Embarrassing Simplicity

Life seems to be full of irony and the idea of pursuing simplicity is one of them. How many times do teams solution a problem without considering simplicity?

For example, just because a team built a bridge across the river doesn't mean they have reason to be proud. Maybe said team over-spent, under-delivered, or ironically delivered something that meets the technical definition of a bridge, but is a violation of all things human due to quality concerns. What if the customer asked for something to enable them to cross a river the equivalent of five car lengths wide and one foot deep and the solutioning team gave them a state of the art suspension bridge? Should the solutioning team be rewarded for their prowess or chastised for their hubristic idiocy? What if all the customer really needed was a fallen tree with just enough girth to keep them dry whilst crossing?

More difficult yet is the customer who fails to articulate the business problem they would like to solve, but communicates what solution they want the team to provide. Absent clarity of the business problem, coupled with a team's sometimes inhuman ability to over-engineer a solution, we end up with a catastrophic miss while trying to deliver a solution to a yet to be discovered problem. For example, when a customer approaches a solution provider and says, "I need a data warehouse". Here we experience a prescription without description rendering mis-diagnosis. Months later we have a data warehouse solution built upon a high per-seat license cost Cadillac database technology additionally using a third party high per-seat license cost rendering tool only usable by people with explicit training provided by another vendor. Later, it is discovered that the customer simply needed a financial run-rate report that could have been created with straight SQL and cron'd on the back-end for daily distribution to a mail list. This solution could have been provided in approximately one hour.

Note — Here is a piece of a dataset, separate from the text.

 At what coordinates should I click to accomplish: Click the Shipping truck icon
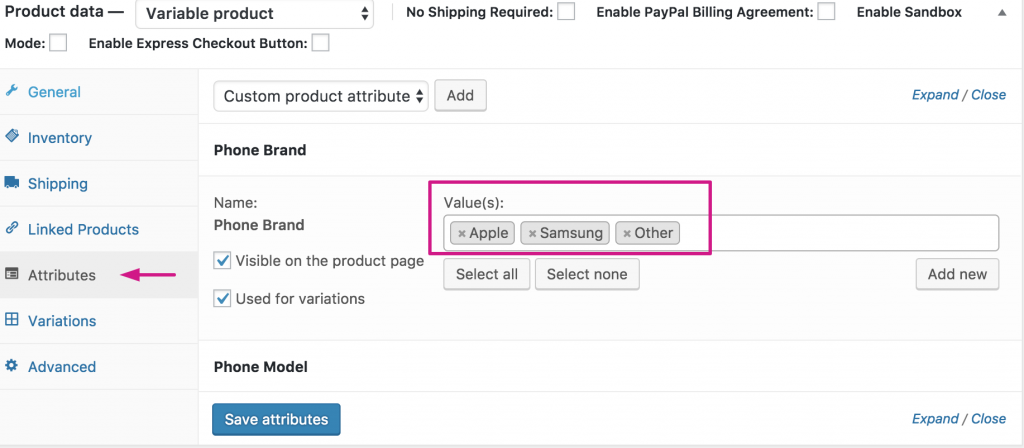(12, 183)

And do not forget the classic complication of a team with a solution looking for a problem. Creating a process framework or solution in a vacuum that will address 'any' problem in the future is called premature abstraction. Why create a solution to a problem we don't yet have? Some will answer, "Because I can". Others may answer, "Because its the Boy Scout way to always be prepared". Both are the wrong answer. Most Boy Scouts I know don't have their own budget, financial targets and growth goals -- they just have Mom and Dad's checkbook and zeal to make their son the "best Boy Scout ever". Prudence suggests planning ahead, not solutioning the future before its time. And regardless perception, elegant solutions are garbage if no one asked for them.

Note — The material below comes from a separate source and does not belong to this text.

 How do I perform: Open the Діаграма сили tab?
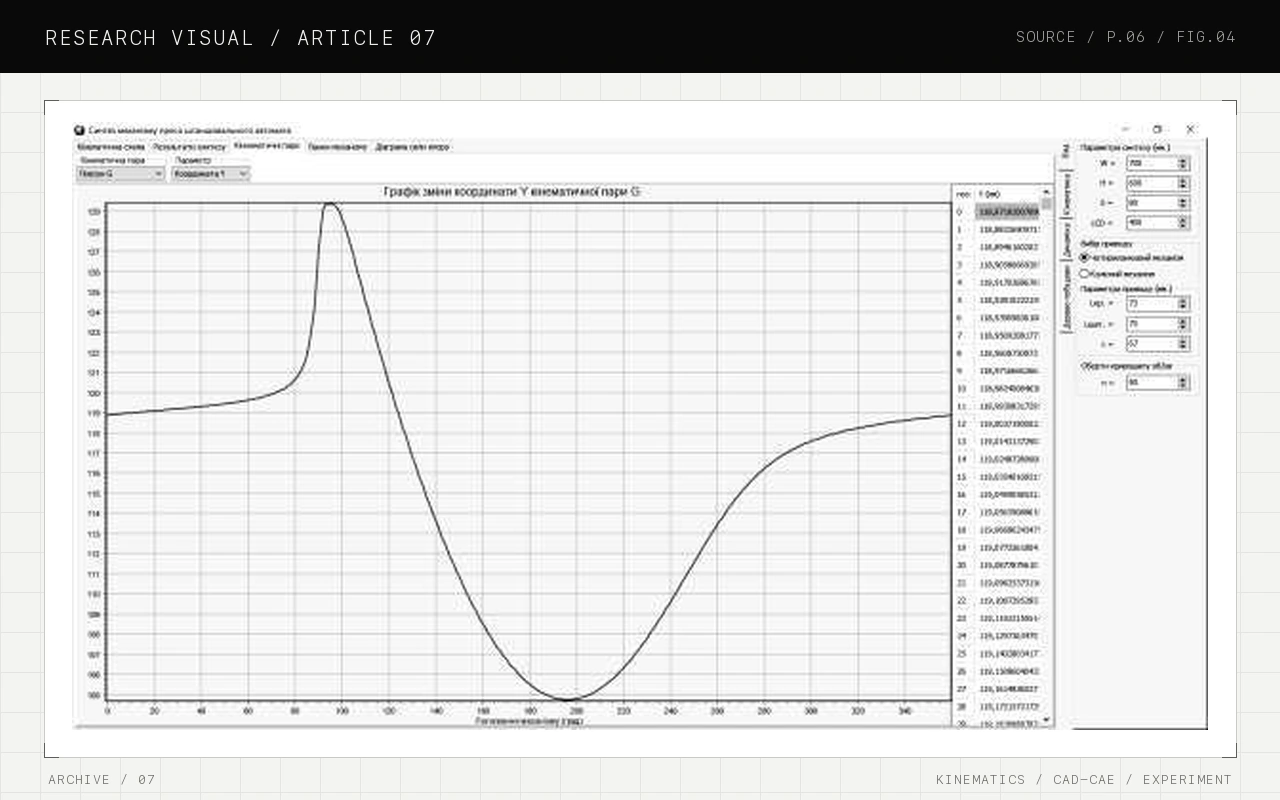pos(412,147)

  • When a young child comes in from an afternoon of playing outdoors with friends and declares his hunger, why cook a five or seven-course meal when carrots and juice may have solved the problem?
  • When a co-worker walks in and suggests the need for a streamlined method of fulfilling work requests, why have a series of one hour fifteen person meetings discussing tool purchases and automation when co-location of two key individuals may have solved the problem? What if the work request was discovered to not even be necessary?
  • When a customer calls and suggests they want a particular solution and it has to be done by a specified date, why do we feel compelled to impress them by over-engineering a solution for them as soon as possible? Maybe, just maybe, the customer has failed to understand the true problem and their solution request is wrong. And even if they do understand their problem well enough, why not pursue simplicity on purpose?

Solutioning costs money and solutioning a problem incorrectly costs more. Over-engineering a solution costs even more money. And solutioning a problem before it exists is just plain waste.

What if we practiced two things all of the time?

  1. First, find out what business problem needs to be solved; and
  2. Second, find the simplest possible solution to the problem and make it simpler.

Complexity breeds problems. Simplicity breeds satisfaction. So think about this:

If you're not just a little bit embarrassed about how simple your solution to the articulated business problem is, then it likely isn't simple enough.